◆ Records for this task
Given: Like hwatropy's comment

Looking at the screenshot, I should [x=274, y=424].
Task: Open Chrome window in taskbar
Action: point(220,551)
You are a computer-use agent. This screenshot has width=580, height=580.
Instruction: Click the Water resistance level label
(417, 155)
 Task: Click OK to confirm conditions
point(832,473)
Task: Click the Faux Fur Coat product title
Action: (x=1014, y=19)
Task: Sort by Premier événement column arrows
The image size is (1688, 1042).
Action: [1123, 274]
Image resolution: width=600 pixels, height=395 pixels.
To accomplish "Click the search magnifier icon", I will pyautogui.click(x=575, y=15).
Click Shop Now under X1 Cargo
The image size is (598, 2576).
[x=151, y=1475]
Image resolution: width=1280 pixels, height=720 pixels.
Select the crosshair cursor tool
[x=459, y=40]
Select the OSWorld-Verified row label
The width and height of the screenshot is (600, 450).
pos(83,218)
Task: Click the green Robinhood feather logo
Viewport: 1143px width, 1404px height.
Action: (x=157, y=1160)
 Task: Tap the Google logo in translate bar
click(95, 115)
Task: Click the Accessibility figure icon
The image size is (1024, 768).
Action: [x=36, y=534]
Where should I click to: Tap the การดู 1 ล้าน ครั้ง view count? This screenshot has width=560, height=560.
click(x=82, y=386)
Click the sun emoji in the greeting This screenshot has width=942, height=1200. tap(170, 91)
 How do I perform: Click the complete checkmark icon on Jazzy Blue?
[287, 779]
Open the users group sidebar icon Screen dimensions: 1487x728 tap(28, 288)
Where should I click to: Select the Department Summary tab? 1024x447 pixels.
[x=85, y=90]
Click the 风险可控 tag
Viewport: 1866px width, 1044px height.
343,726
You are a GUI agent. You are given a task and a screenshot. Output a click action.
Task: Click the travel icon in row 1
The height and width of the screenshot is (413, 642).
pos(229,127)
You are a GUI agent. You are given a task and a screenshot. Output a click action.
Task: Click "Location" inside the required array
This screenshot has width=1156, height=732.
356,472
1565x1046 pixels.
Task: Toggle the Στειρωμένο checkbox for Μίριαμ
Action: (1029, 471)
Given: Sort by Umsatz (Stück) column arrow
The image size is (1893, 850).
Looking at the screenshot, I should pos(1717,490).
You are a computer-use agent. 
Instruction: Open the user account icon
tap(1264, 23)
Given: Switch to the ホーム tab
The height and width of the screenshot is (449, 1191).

◆ Assignment
Return every line of the listing above where "Sort" appears.

◆ Exercise solution
Task: Sort by Premier événement column arrows
Given: Sort by Umsatz (Stück) column arrow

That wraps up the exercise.